Re: Does no-store in request imply no-cache? [#249] from Mark Nottingham on 2010-10-18 (ietf-http-wg@w3.org from October to December 2010)

From: Mark Nottingham <mnot@mnot.net>
Date: Mon, 18 Oct 2010 15:07:51 +1100
To: HTTP Working Group <ietf-http-wg@w3.org>
Message-Id: <433E170F-FE5F-451D-8230-6954EF9FEA9D@mnot.net>

Now #249:
  http://trac.tools.ietf.org/wg/httpbis/trac/ticket/249


On 18/10/2010, at 10:53 AM, Mark Nottingham wrote:

> Thoughts re: the below?
> 
> My inclination is to clarify "any response to it" so that a cache can use the same cached response to serve multiple requests with no-store in them (or not). 
> 
> Cheers,
> 
> 
> Begin forwarded message:
> 
>> From: Alex Rousskov <rousskov@measurement-factory.com>
>> Date: 23 September 2010 9:47:57 AM AEST
>> To: Mark Nottingham <mnot@yahoo-inc.com>
>> Cc: Squid Developers <squid-dev@squid-cache.org>
>> Subject: Re: Does no-store in request imply no-cache?
>> 
>> On 09/22/2010 05:05 PM, Mark Nottingham wrote:
>> 
>>> Strictly, as a request directive it means "you can't store the
>>> response to this request" -- it says nothing about whether or not you
>>> can satisfy the request from a cache.
>> 
>> Hi Mark,
>> 
>>   Let's assume the above is correct and Squid satisfied the no-store 
>> request from the cache.
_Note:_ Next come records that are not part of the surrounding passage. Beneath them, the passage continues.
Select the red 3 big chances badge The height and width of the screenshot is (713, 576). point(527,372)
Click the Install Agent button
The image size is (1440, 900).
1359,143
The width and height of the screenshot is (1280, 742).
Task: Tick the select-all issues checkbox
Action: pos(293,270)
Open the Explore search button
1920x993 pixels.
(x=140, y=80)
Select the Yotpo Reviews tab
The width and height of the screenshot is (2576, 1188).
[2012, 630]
Should Squid purge the cached response afterwards?
>> 
>> If Squid does not purge, the next regular request will get the same 
>> cached response as the no-store request got, kind of violating the "MUST 
>> NOT store any response to it" no-store requirement.
>> 
>> If Squid purges, it is kind of silly because earlier requests could have 
>> gotten the same "sensitive" information before the no-store request came 
>> and declared the already cached information "sensitive".
>> 
>> Thank you,
>> 
>> Alex.
>> 
>> 
>>> See also:
>>> http://tools.ietf.org/html/draft-ietf-httpbis-p6-cache-11#section-3.2.1
>>> 
>>> 
>>> On 23/09/2010, at 4:27 AM, Alex Rousskov wrote:
>>> 
>>>> Hello,
>>>> 
>>>>   One interpretation of RFC 2616 allows the proxy to serve hits when
>>>> the request contains "Cache-Control: no-store". Do you think such an
>>>> interpretation is valid?
>>>> 
>>>> no-store
>>>>     The purpose of the no-store directive is to prevent the
>>>>     inadvertent release or retention of sensitive information (for
>>>>     example, on backup tapes). The no-store directive applies to the
>>>>     entire message, and MAY be sent either in a response or in a
>>>>     request. If sent in a request, a cache MUST NOT store any part of
>>>>     either this request or any response to it.
>>>> 
>>>> Thank you,
>>>> 
>>>> Alex.
> 
> --
> Mark Nottingham   http://www.mnot.net/
> 
> 
> 
> 

--
Mark Nottingham   http://www.mnot.net/

Received on Monday, 18 October 2010 04:08:22 UTC